▶ Task instructions
Your output should be exactly the lines from the one containing "At what coordinates" through the last line of the listing, and nothing else. Pictures stay out.

◇ ◇ ◇ ◇

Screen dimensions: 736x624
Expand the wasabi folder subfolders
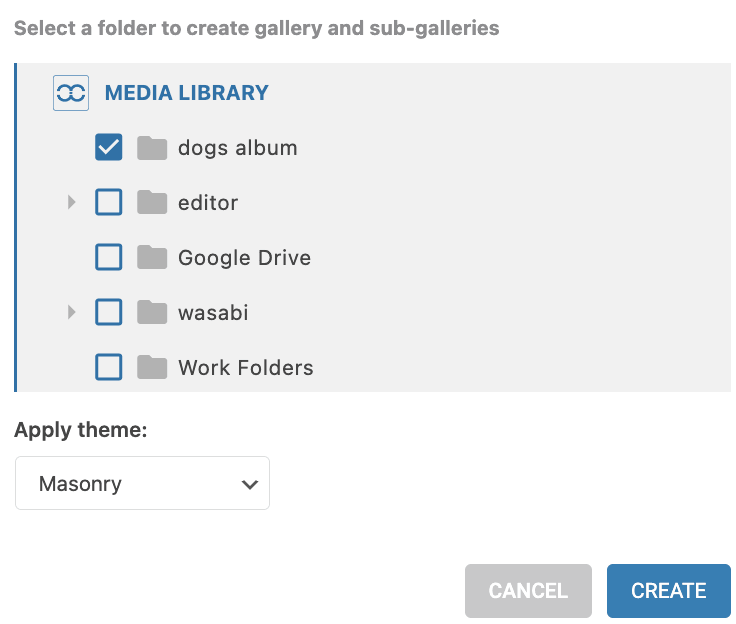72,313
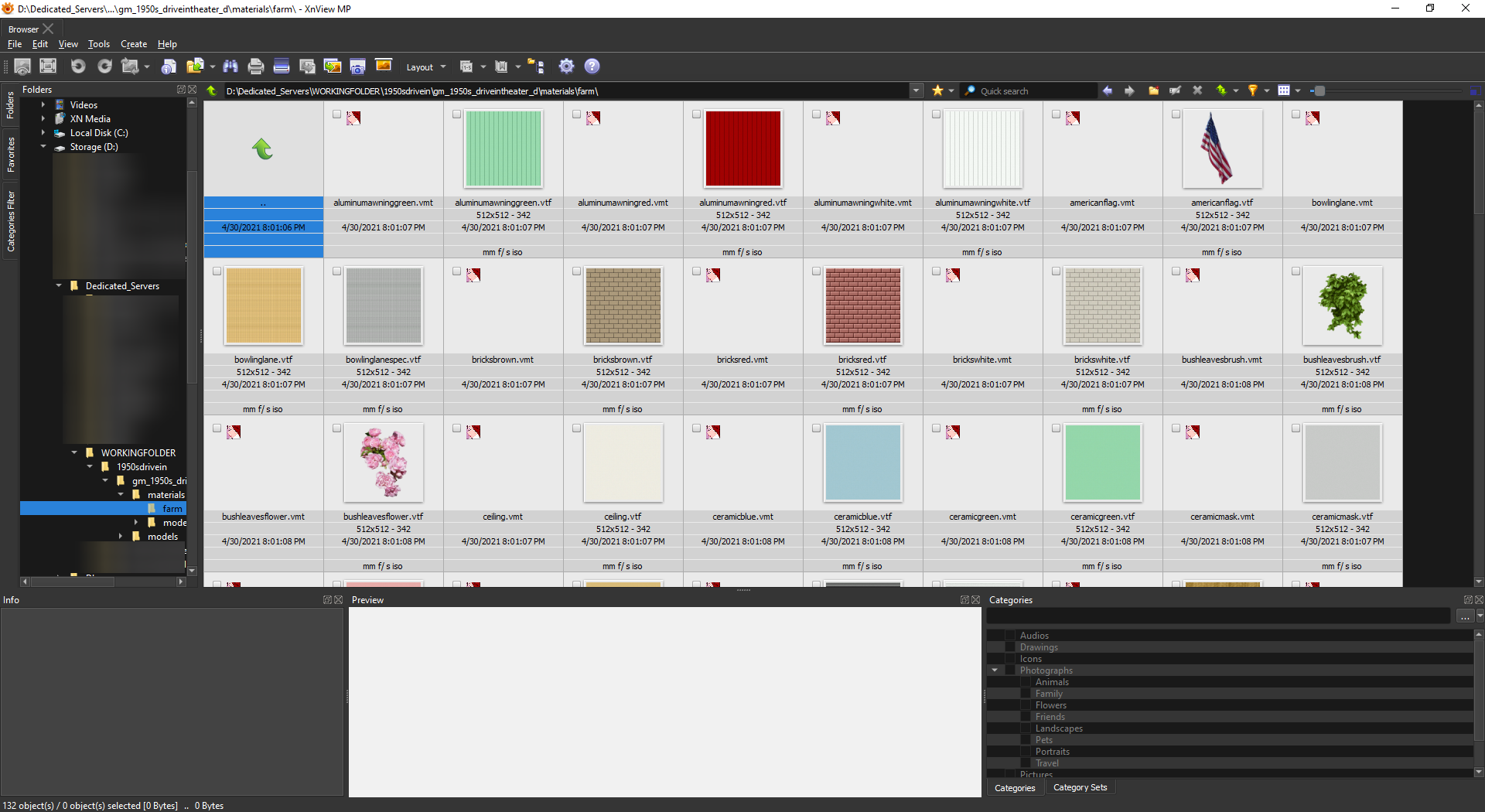This screenshot has width=1485, height=812.
Task: Open Settings via the gear icon
Action: pyautogui.click(x=566, y=67)
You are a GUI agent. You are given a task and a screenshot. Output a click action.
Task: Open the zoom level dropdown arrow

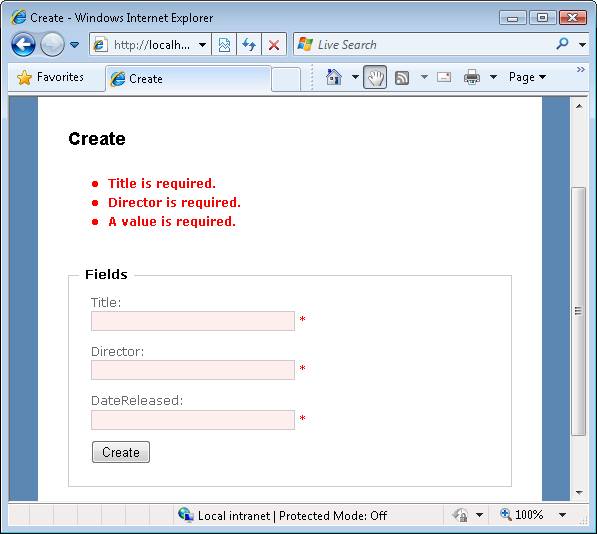562,515
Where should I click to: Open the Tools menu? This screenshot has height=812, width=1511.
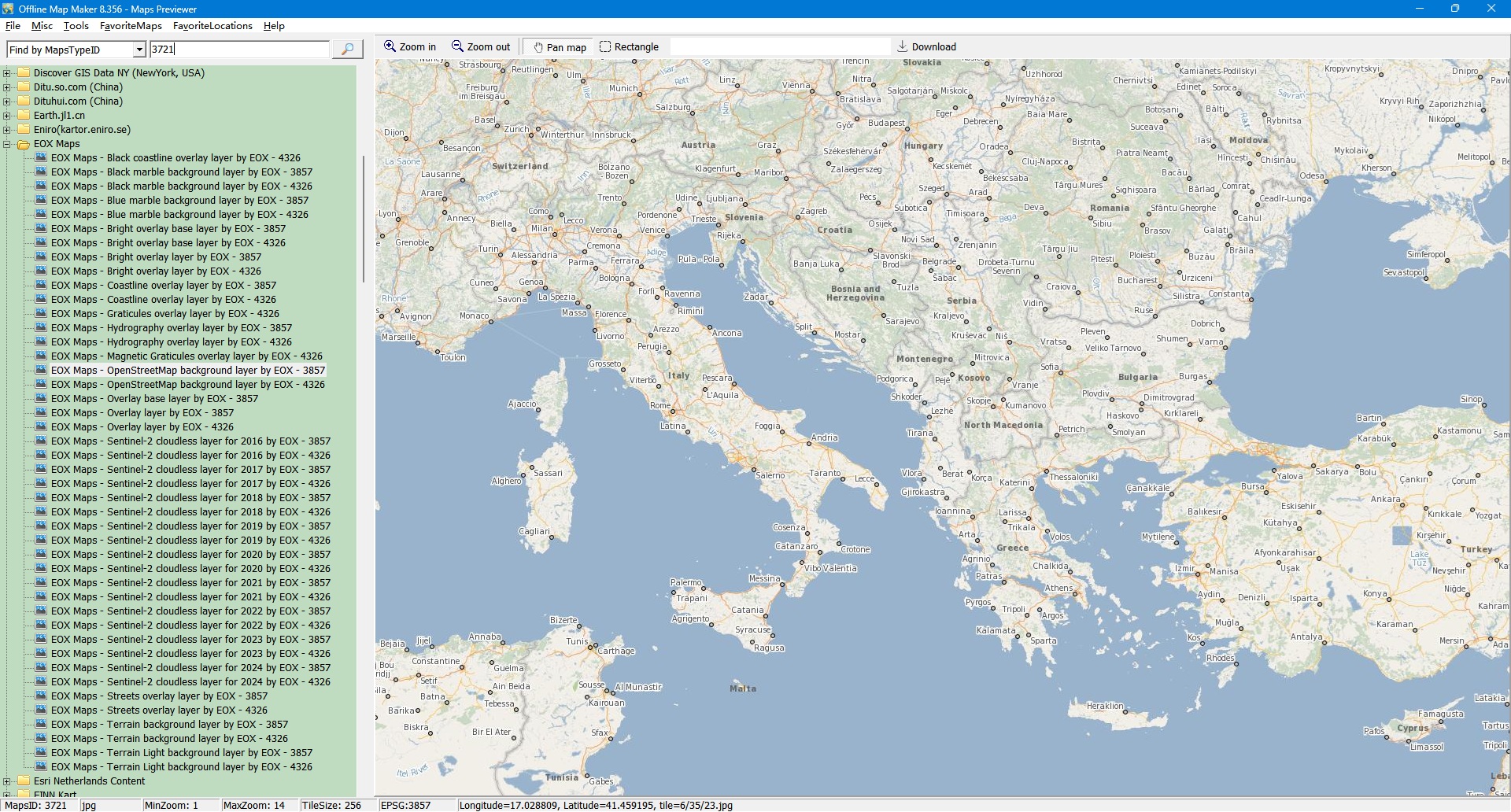tap(76, 26)
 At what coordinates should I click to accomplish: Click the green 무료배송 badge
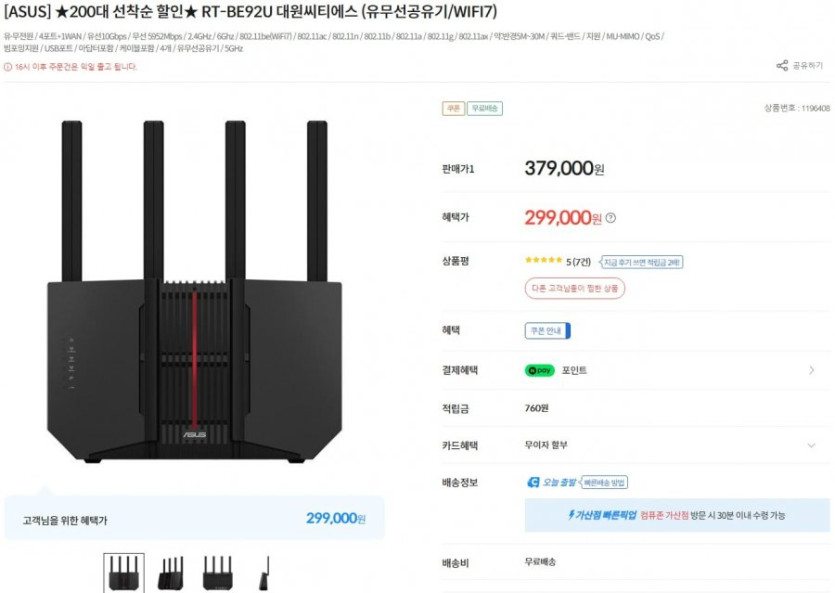(x=485, y=108)
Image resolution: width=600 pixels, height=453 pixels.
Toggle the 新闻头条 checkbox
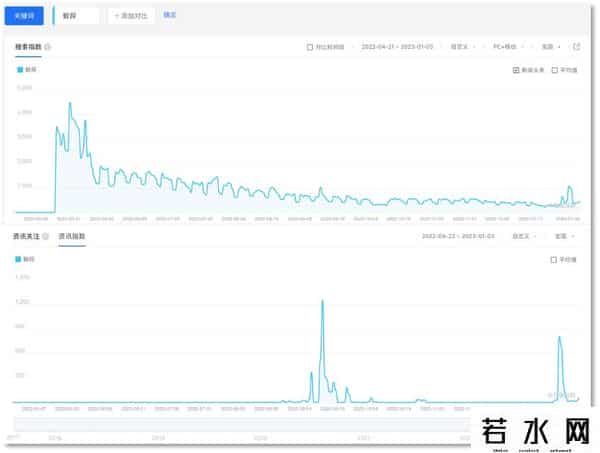(x=516, y=70)
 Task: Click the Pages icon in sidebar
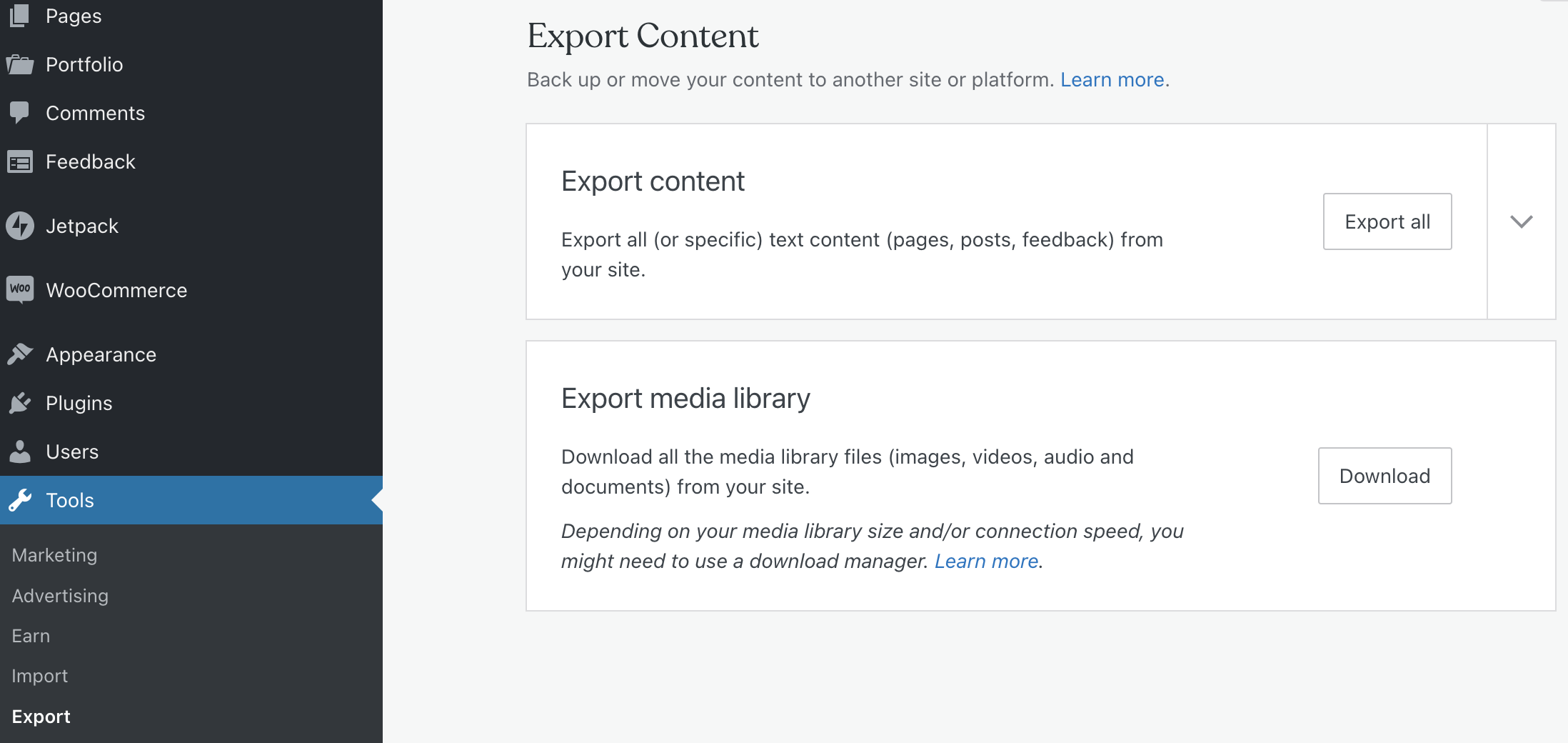pyautogui.click(x=19, y=15)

◇ ◇ ◇ ◇

▶ Response
 At what coordinates should I click to accomplish: Click the green 무료배송 badge
(x=485, y=108)
Image resolution: width=600 pixels, height=453 pixels.
Toggle the 新闻头条 checkbox
(x=516, y=70)
 Task: Click the Pages icon in sidebar
pyautogui.click(x=19, y=15)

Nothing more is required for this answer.